I am trying to plot a simple Distplot
using pandas
and seaborn
to understand the density of the datasets.
Input
#Car,45
#photo,4
#movie,6
#life,1
#Horse,14
#Pets,20
#run,67
#picture,89
The dataset has above 10K
rows, no headers
and I am trying to use col[1]
code
import numpy as np
import pandas as pd
import matplotlib.pyplot as plt
import seaborn as sns
df = pd.read_csv('keyword.csv', delimiter=',', header=None, usecols=[1])
#print df
sns.distplot(df)
plt.show()
No error as I can print the input column but the distplot
is taking ages to compute and freezes my screen. Any suggestion to speed the process.

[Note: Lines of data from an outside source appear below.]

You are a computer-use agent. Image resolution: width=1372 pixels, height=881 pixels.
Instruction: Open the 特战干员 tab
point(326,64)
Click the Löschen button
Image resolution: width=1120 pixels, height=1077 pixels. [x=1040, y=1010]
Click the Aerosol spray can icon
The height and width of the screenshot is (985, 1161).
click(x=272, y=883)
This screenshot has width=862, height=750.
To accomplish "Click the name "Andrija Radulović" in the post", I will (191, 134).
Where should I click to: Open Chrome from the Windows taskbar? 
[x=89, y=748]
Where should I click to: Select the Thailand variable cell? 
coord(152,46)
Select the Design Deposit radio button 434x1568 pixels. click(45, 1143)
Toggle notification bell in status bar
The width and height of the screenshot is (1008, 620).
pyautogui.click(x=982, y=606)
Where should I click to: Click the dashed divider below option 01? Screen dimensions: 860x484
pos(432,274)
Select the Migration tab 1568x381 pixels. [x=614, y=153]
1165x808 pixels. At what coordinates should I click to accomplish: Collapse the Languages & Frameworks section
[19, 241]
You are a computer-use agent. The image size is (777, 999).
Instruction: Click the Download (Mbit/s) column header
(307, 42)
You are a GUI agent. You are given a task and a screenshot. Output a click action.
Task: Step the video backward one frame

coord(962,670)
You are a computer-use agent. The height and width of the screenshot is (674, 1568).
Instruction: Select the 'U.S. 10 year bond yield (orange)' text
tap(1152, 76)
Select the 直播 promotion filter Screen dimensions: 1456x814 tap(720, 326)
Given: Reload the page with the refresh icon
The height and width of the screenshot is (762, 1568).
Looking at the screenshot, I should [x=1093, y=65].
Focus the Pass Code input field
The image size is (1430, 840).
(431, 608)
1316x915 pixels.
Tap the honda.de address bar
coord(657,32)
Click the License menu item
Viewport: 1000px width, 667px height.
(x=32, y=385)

Edit1: As Suggested in the Comment Below I try to change from pandas.read_csv
to np.loadtxt
and now I get an error.
Code:
import numpy as np
from numpy import log as log
import matplotlib.pyplot as plt
import seaborn as sns
import pandas
df = np.loadtxt('keyword.csv', delimiter=',', usecols=(1), unpack=True)
sns.kdeplot(df)
sns.distplot(df)
plt.show()
Error:
Traceback (most recent call last):
File "0_distplot_csv.py", line 7, in <module>
df = np.loadtxt('keyword.csv', delimiter=',', usecols=(1), unpack=True)
File "/usr/local/lib/python2.7/dist-packages/numpy/lib/npyio.py", line 726, in loadtxt
usecols = list(usecols)
TypeError: 'int' object is not iterable
Edit 2: I did try the mentioned suggestions from the comment section
sns.distplot(df[1])
This does the same as mentioned initially. The screen is frozen for ages.
sns.distplot(df[1].values)
I see a strange behavior in this case.
When the input is
Car,45
photo,4
movie,6
life,1
Horse,14
Pets,20
run,67
picture,89
It does plot but when the input is below
#Car,45
#photo,4
#movie,6
#life,1
#Horse,14
#Pets,20
#run,67
#picture,89
It is again the same freezing entire screen and would do nothing.
I did try to put comments=None
thinking it might be reading them as comments. But looks like comments
isn't used in pandas
.
Thank you